**Supplied entries**
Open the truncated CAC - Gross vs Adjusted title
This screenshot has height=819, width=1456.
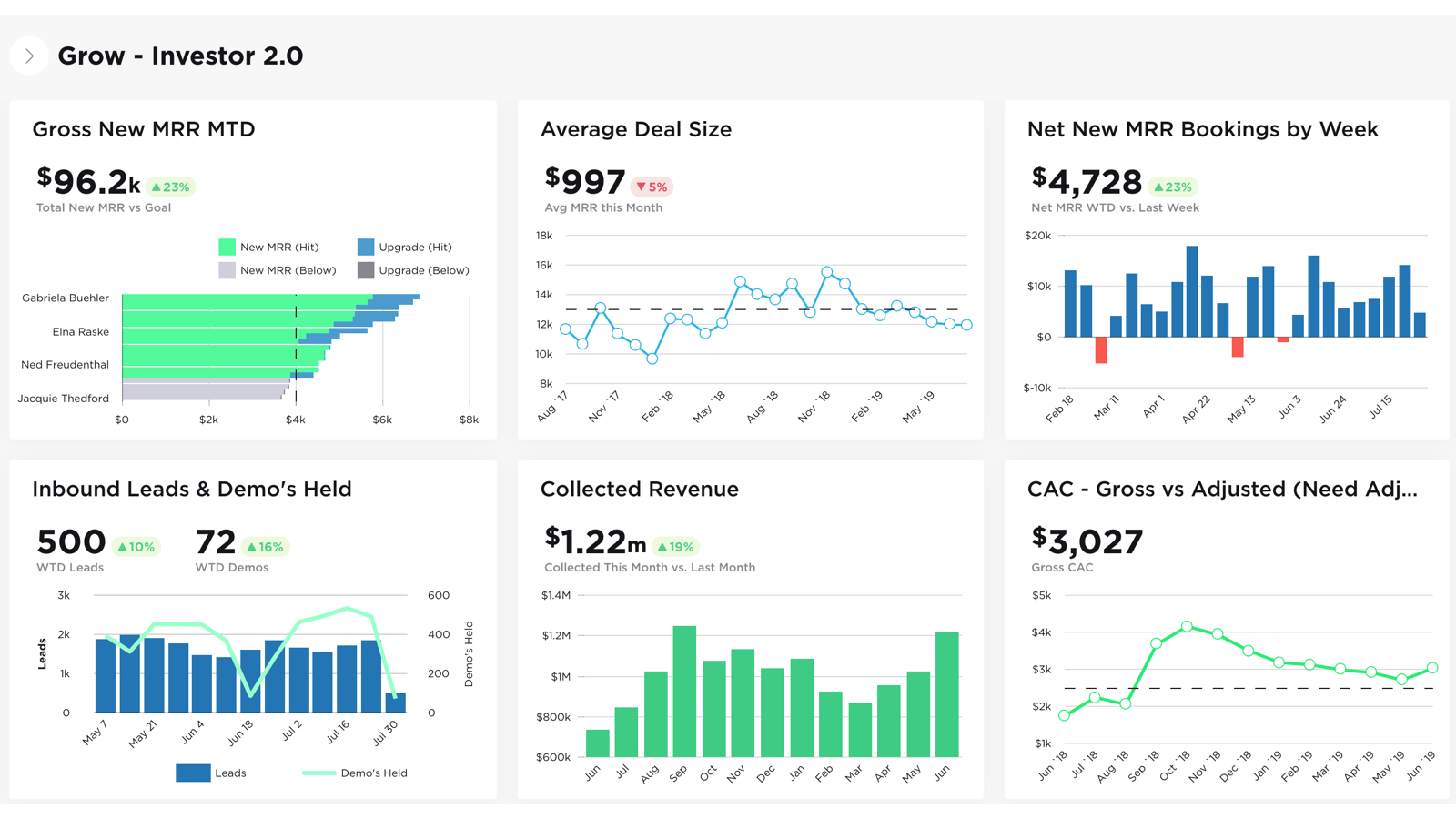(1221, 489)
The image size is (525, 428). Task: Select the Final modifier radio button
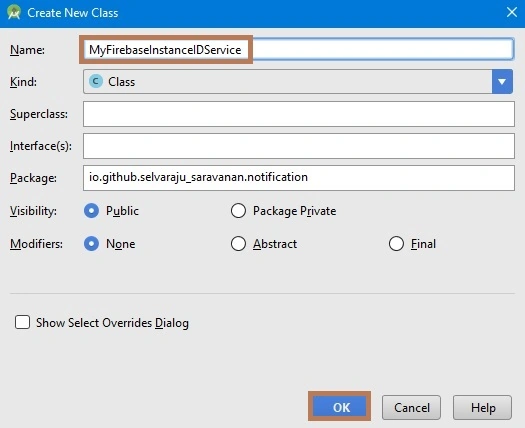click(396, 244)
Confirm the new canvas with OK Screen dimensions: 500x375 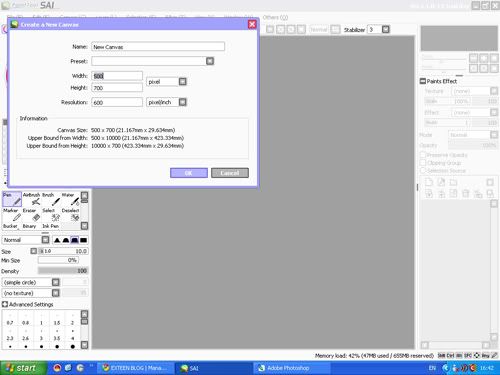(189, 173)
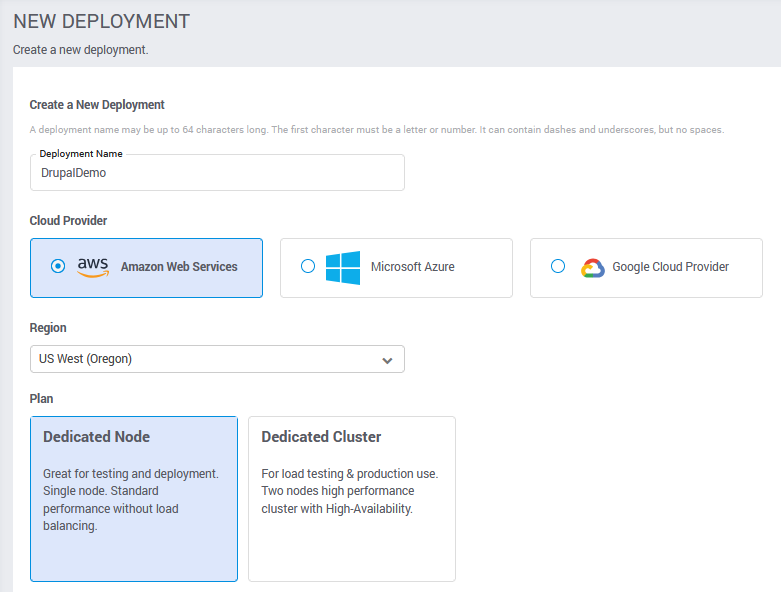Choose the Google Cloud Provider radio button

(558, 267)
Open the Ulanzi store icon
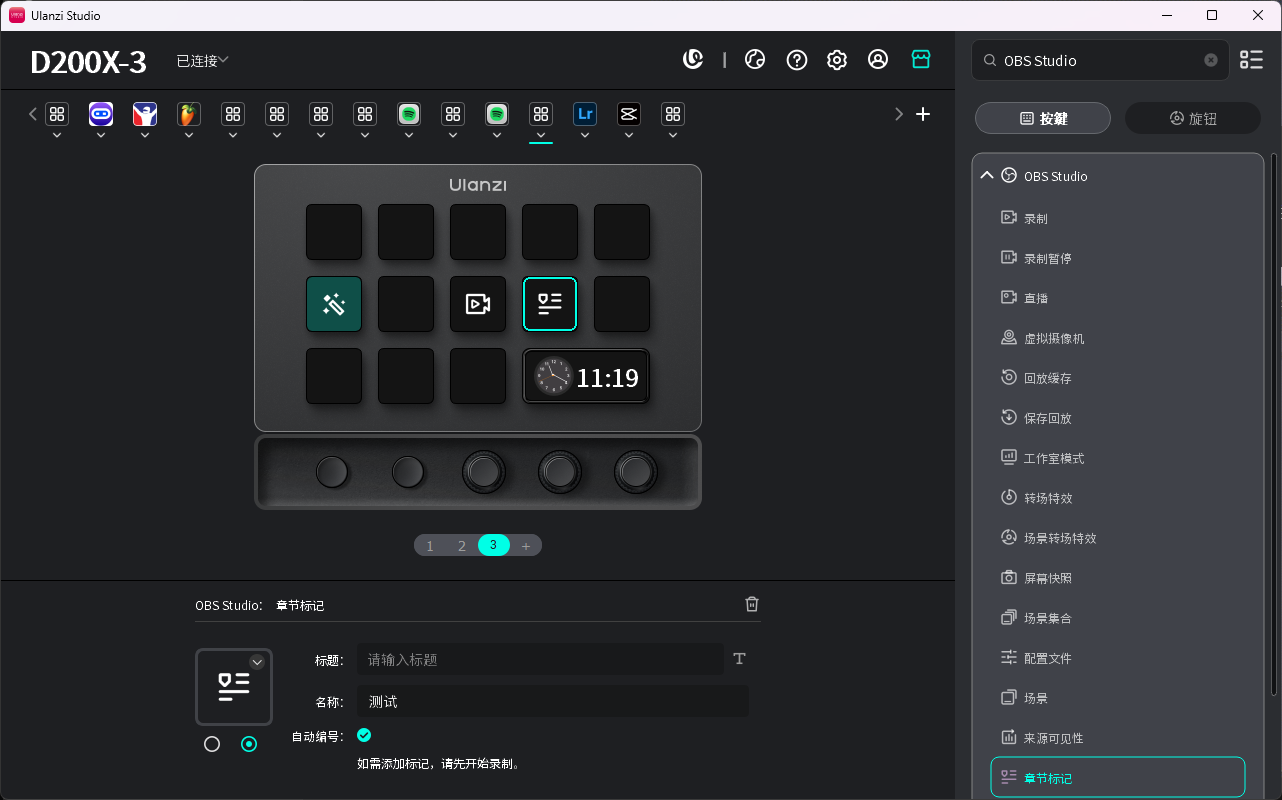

**Task**
For each line of the entries that includes "Open", show that line.

**Reply**
Open the truncated CAC - Gross vs Adjusted title
Open the Ulanzi store icon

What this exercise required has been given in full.